-------- Exercise data

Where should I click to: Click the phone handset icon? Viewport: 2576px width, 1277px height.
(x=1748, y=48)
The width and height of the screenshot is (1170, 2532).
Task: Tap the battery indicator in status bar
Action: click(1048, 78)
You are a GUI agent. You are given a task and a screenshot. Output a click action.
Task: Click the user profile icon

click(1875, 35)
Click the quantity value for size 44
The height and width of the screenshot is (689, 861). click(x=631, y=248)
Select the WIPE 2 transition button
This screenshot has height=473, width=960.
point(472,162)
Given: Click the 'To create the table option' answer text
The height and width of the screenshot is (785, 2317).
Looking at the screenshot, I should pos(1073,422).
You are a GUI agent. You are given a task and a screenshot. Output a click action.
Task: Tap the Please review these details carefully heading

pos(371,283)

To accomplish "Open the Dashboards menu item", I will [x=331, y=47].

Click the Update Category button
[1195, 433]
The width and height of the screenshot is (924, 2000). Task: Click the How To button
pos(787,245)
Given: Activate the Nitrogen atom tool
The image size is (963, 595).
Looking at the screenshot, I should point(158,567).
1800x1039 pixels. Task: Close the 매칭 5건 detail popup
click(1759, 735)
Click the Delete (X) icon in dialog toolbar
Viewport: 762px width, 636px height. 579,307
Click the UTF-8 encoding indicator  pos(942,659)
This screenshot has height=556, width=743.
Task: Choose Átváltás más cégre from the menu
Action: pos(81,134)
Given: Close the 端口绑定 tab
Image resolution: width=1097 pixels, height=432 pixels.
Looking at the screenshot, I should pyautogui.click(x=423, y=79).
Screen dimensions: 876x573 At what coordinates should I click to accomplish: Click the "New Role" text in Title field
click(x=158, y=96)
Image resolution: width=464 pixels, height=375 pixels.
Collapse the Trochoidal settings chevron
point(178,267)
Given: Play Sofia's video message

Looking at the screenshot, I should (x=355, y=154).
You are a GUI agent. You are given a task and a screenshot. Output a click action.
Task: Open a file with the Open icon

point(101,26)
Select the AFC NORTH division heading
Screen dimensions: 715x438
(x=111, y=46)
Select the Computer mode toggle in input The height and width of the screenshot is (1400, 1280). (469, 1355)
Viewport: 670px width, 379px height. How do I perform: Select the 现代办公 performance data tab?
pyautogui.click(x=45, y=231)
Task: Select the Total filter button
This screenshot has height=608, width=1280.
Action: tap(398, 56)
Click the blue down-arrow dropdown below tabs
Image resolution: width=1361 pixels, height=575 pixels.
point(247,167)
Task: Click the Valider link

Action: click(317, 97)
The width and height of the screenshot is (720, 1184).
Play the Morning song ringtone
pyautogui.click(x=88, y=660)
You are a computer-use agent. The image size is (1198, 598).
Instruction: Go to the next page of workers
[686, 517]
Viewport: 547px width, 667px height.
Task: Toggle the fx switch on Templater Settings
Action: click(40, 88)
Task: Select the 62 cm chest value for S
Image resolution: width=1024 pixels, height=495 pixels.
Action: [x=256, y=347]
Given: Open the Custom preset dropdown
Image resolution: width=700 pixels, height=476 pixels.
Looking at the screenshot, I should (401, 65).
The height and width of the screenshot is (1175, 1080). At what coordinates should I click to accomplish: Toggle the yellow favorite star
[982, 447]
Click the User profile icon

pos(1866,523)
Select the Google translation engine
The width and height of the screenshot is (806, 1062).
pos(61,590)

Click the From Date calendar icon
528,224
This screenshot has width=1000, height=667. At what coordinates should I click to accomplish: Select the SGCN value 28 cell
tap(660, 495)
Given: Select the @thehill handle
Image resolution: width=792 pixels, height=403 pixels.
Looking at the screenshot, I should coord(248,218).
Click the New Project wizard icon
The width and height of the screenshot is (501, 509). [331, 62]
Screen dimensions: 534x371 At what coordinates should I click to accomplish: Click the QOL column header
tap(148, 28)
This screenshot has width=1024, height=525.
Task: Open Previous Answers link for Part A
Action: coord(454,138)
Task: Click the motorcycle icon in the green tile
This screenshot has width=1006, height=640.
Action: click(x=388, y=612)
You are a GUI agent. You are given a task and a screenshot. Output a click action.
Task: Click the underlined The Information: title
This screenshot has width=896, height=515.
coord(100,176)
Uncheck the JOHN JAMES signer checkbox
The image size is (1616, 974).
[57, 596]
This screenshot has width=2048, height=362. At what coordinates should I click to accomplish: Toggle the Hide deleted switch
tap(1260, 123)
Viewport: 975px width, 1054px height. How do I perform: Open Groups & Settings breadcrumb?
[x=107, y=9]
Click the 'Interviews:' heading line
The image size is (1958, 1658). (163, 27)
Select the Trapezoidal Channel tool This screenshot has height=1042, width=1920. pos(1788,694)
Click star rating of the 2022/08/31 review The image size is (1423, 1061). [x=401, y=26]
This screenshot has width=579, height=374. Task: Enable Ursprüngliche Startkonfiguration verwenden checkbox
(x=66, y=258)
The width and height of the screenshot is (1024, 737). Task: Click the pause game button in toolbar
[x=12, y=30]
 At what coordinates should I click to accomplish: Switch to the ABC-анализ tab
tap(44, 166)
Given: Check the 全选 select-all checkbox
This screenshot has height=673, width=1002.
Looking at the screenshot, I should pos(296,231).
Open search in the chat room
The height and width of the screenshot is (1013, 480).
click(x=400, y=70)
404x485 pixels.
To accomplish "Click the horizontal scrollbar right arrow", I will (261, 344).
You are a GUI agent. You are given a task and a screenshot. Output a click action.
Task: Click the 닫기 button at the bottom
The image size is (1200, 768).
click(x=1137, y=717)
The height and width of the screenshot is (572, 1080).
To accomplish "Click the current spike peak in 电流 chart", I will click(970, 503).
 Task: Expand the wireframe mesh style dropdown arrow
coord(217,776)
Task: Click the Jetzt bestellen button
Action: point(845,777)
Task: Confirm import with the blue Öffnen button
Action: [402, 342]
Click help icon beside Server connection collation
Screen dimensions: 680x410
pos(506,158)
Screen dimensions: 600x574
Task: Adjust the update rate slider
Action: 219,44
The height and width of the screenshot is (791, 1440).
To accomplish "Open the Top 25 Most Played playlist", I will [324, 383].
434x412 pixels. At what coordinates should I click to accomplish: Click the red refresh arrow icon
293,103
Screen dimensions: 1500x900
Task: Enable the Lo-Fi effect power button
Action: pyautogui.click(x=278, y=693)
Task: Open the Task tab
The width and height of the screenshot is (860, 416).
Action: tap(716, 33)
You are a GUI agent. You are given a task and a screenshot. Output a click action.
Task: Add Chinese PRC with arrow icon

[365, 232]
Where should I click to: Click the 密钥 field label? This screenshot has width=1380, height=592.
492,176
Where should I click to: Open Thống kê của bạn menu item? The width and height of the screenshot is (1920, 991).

----------------

Aim of the exercise -
Print the entries again so that each one matches exactly.

Answer space -
Where should I click to: Click the phone handset icon? Viewport: 2576px width, 1277px height.
(x=1748, y=48)
The width and height of the screenshot is (1170, 2532).
Task: Tap the battery indicator in status bar
Action: click(1048, 78)
You are a GUI agent. You are given a task and a screenshot. Output a click action.
Task: Click the user profile icon

click(1875, 35)
Click the quantity value for size 44
The height and width of the screenshot is (689, 861). click(x=631, y=248)
Select the WIPE 2 transition button
This screenshot has height=473, width=960.
point(472,162)
Given: Click the 'To create the table option' answer text
The height and width of the screenshot is (785, 2317).
Looking at the screenshot, I should pos(1073,422).
You are a GUI agent. You are given a task and a screenshot. Output a click action.
Task: Tap the Please review these details carefully heading

pos(371,283)

To accomplish "Open the Dashboards menu item", I will [x=331, y=47].

Click the Update Category button
[1195, 433]
The width and height of the screenshot is (924, 2000). Task: Click the How To button
pos(787,245)
Given: Activate the Nitrogen atom tool
The image size is (963, 595).
Looking at the screenshot, I should point(158,567).
1800x1039 pixels. Task: Close the 매칭 5건 detail popup
click(1759, 735)
Click the Delete (X) icon in dialog toolbar
Viewport: 762px width, 636px height. 579,307
Click the UTF-8 encoding indicator  pos(942,659)
This screenshot has height=556, width=743.
Task: Choose Átváltás más cégre from the menu
Action: pos(81,134)
Given: Close the 端口绑定 tab
Image resolution: width=1097 pixels, height=432 pixels.
Looking at the screenshot, I should pyautogui.click(x=423, y=79).
Screen dimensions: 876x573 At what coordinates should I click to accomplish: Click the "New Role" text in Title field
click(x=158, y=96)
Image resolution: width=464 pixels, height=375 pixels.
Collapse the Trochoidal settings chevron
point(178,267)
Given: Play Sofia's video message

Looking at the screenshot, I should (x=355, y=154).
You are a GUI agent. You are given a task and a screenshot. Output a click action.
Task: Open a file with the Open icon

point(101,26)
Select the AFC NORTH division heading
Screen dimensions: 715x438
(x=111, y=46)
Select the Computer mode toggle in input The height and width of the screenshot is (1400, 1280). (469, 1355)
Viewport: 670px width, 379px height. How do I perform: Select the 现代办公 performance data tab?
pyautogui.click(x=45, y=231)
Task: Select the Total filter button
This screenshot has height=608, width=1280.
Action: tap(398, 56)
Click the blue down-arrow dropdown below tabs
Image resolution: width=1361 pixels, height=575 pixels.
point(247,167)
Task: Click the Valider link

Action: click(317, 97)
The width and height of the screenshot is (720, 1184).
Play the Morning song ringtone
pyautogui.click(x=88, y=660)
You are a computer-use agent. The image size is (1198, 598).
Instruction: Go to the next page of workers
[686, 517]
Viewport: 547px width, 667px height.
Task: Toggle the fx switch on Templater Settings
Action: click(40, 88)
Task: Select the 62 cm chest value for S
Image resolution: width=1024 pixels, height=495 pixels.
Action: [x=256, y=347]
Given: Open the Custom preset dropdown
Image resolution: width=700 pixels, height=476 pixels.
Looking at the screenshot, I should (401, 65).
The height and width of the screenshot is (1175, 1080). At what coordinates should I click to accomplish: Toggle the yellow favorite star
[982, 447]
Click the User profile icon

pos(1866,523)
Select the Google translation engine
The width and height of the screenshot is (806, 1062).
pos(61,590)

Click the From Date calendar icon
528,224
This screenshot has width=1000, height=667. At what coordinates should I click to accomplish: Select the SGCN value 28 cell
tap(660, 495)
Given: Select the @thehill handle
Image resolution: width=792 pixels, height=403 pixels.
Looking at the screenshot, I should coord(248,218).
Click the New Project wizard icon
The width and height of the screenshot is (501, 509). [331, 62]
Screen dimensions: 534x371 At what coordinates should I click to accomplish: Click the QOL column header
tap(148, 28)
This screenshot has width=1024, height=525.
Task: Open Previous Answers link for Part A
Action: coord(454,138)
Task: Click the motorcycle icon in the green tile
This screenshot has width=1006, height=640.
Action: click(x=388, y=612)
You are a GUI agent. You are given a task and a screenshot. Output a click action.
Task: Click the underlined The Information: title
This screenshot has width=896, height=515.
coord(100,176)
Uncheck the JOHN JAMES signer checkbox
The image size is (1616, 974).
[57, 596]
This screenshot has width=2048, height=362. At what coordinates should I click to accomplish: Toggle the Hide deleted switch
tap(1260, 123)
Viewport: 975px width, 1054px height. How do I perform: Open Groups & Settings breadcrumb?
[x=107, y=9]
Click the 'Interviews:' heading line
The image size is (1958, 1658). (163, 27)
Select the Trapezoidal Channel tool This screenshot has height=1042, width=1920. pos(1788,694)
Click star rating of the 2022/08/31 review The image size is (1423, 1061). [x=401, y=26]
This screenshot has width=579, height=374. Task: Enable Ursprüngliche Startkonfiguration verwenden checkbox
(x=66, y=258)
The width and height of the screenshot is (1024, 737). Task: Click the pause game button in toolbar
[x=12, y=30]
 At what coordinates should I click to accomplish: Switch to the ABC-анализ tab
tap(44, 166)
Given: Check the 全选 select-all checkbox
This screenshot has height=673, width=1002.
Looking at the screenshot, I should pos(296,231).
Open search in the chat room
The height and width of the screenshot is (1013, 480).
click(x=400, y=70)
404x485 pixels.
To accomplish "Click the horizontal scrollbar right arrow", I will (261, 344).
You are a GUI agent. You are given a task and a screenshot. Output a click action.
Task: Click the 닫기 button at the bottom
The image size is (1200, 768).
click(x=1137, y=717)
The height and width of the screenshot is (572, 1080).
To accomplish "Click the current spike peak in 电流 chart", I will click(970, 503).
 Task: Expand the wireframe mesh style dropdown arrow
coord(217,776)
Task: Click the Jetzt bestellen button
Action: point(845,777)
Task: Confirm import with the blue Öffnen button
Action: [402, 342]
Click help icon beside Server connection collation
Screen dimensions: 680x410
pos(506,158)
Screen dimensions: 600x574
Task: Adjust the update rate slider
Action: 219,44
The height and width of the screenshot is (791, 1440).
To accomplish "Open the Top 25 Most Played playlist", I will [324, 383].
434x412 pixels. At what coordinates should I click to accomplish: Click the red refresh arrow icon
293,103
Screen dimensions: 1500x900
Task: Enable the Lo-Fi effect power button
Action: pyautogui.click(x=278, y=693)
Task: Open the Task tab
The width and height of the screenshot is (860, 416).
Action: tap(716, 33)
You are a GUI agent. You are given a task and a screenshot. Output a click action.
Task: Add Chinese PRC with arrow icon

[365, 232]
Where should I click to: Click the 密钥 field label? This screenshot has width=1380, height=592.
492,176
Where should I click to: Open Thống kê của bạn menu item? The width and height of the screenshot is (1920, 991).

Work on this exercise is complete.